Thousands gather for March on Washington’s 60th anniversary

Jack Jenkins/Religion News Service | 8/31/2023, 6 p.m.
Thousands of people assembled near the Lincoln Memorial on Aug. 26 to commemorate the 60th anniversary of the March on …
Attendees during the 60th anniversary of the March on Washington, Saturday, Aug. 26. Photos by Jack Jenkins/Religion News Service

WASHINGTON - Thousands of people assembled near the Lincoln Memorial on Aug. 26 to commemorate the 60th anniversary of the March on Washington, paying tribute to the historic civil rights gathering led by the Dr.
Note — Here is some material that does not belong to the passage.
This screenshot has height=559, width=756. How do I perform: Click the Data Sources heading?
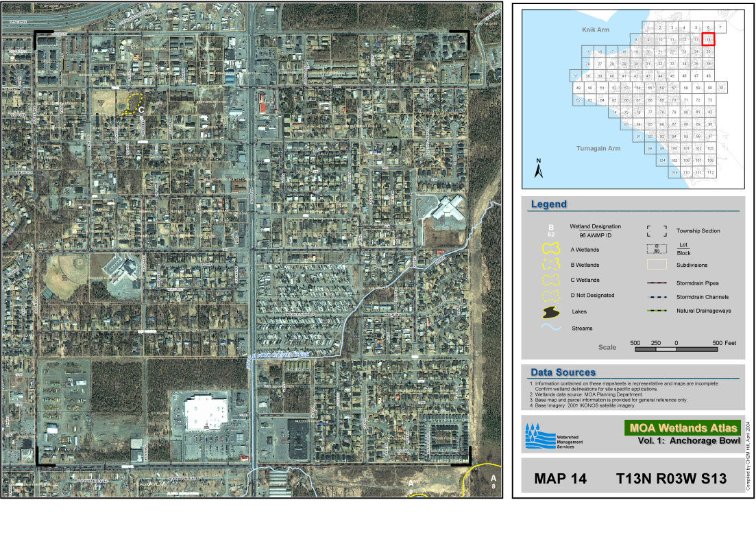click(563, 372)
Martin Luther King Jr. while voicing new frustrations with political extremism that threatens racial progress.

In his address to a sprawling crowd, the Rev. Al Sharpton, founder of the National Action Network, framed the country’s current political contest as a battle between “dreamers” and “schemers.”

“Sixty years ago, Martin Luther King talked about a dream,” said Rev. Sharpton, referring to Dr. King’s famous “I Have a Dream” speech, delivered from the same spot in 1963, in which the slain civil rights leader envisioned a future of racial harmony. “Sixty years later, we’re the dreamers — the problem is we’re facing the schemers.”
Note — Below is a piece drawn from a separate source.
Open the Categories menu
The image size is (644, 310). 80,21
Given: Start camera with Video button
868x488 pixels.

Rev. Sharpton explained “dreamers” were those in the crowd and elsewhere who resist various forms of hatred and advocate for causes such as voting rights, women’s rights, abortion rights and LGBTQ equality. The “schemers,” meanwhile, are their political opponents — including former President Trump, who surrendered at an Atlanta jail this week on charges of trying to overturn the 2020 election results in the state.

“The dreamers are in Washington, D.C.,” Rev. Sharpton said. “The schemers are being booked in Atlanta, Ga., in the Fulton County Jail.”

As in 1963, a dizzying array of activists, faith leaders, musicians, actors, labor advocates and lawmakers delivered their own impassioned speeches, standing for a broad coalition addressing racial injustice. It is credited with helping to spur passage of the Civil Rights Act of 1964 and the Voting Rights Act of 1965.

Like Rev. Sharpton, the Rev. Jamal Bryant, pastor of New Birth Missionary Baptist Church in Lithonia, Ga., made reference to Mr. Trump’s most recent indictment, broadening the term to criticize churches that don’t do enough to help those in need.

He called for an “indictment on churches that are silent — they speak in tongues, but don’t speak truth to power” and “an indictment of those who have multimillion dollar buildings, but turn a blind eye to those who do not have a standard of living.”

Rev. Bryant urged attendees to “serve indictments to those who have been adversarial to the advancement of our people,” and singled out conservative figures such as Texas Gov. Greg Abbott, U.S. Supreme Court Justice Clarence Thomas and presidential candidate and Florida Gov. Ron DeSantis.

Rev. Bryant’s frustration with Gov. DeSantis was echoed by the Rev. R.B. Holmes Jr., pastor of Bethel Missionary Baptist Church in Tallahassee, Fla. Standing a few feet from the steps of the memorial, Rev. Holmes pointed to Florida’s widely criticized efforts to alter the way Black history is taught in the state, including instructing students that African-Americans “developed skills” while enslaved, “which, in some instances could be applied for their personal benefit.”

“I’m here because we have a governor in my state of Florida trying to take us back to the dark past,” Rev. Holmes told Religion News Service. “I’m here because God has called us to stand up against DeSantis and Goliath. We cannot allow this government, this system, this far-right extreme group, to deny our history, water down Black history, deny Black history, uplift nationalism and diminish Black history.”

Rabbi Heather Miller, a Black woman and founder of The Multitudes, recalled the different faiths represented at the 1963 march and offered her presence as evidence of solidarity across different identities and faith traditions.

“When we talk about Black and Jewish unity, we call upon images of Rev. Dr. Martin Luther King and Rabbi Abraham Joshua Heschel marching together 60 years ago on days like these,” she told the crowd. “While it is certainly true that there are times when there is disunity between the two identities of mine ... there is an energy in the air right now that seems to be radiating off of everything. And me, getting to stand here as a Black rabbi, it does not get any more harmonious than this.”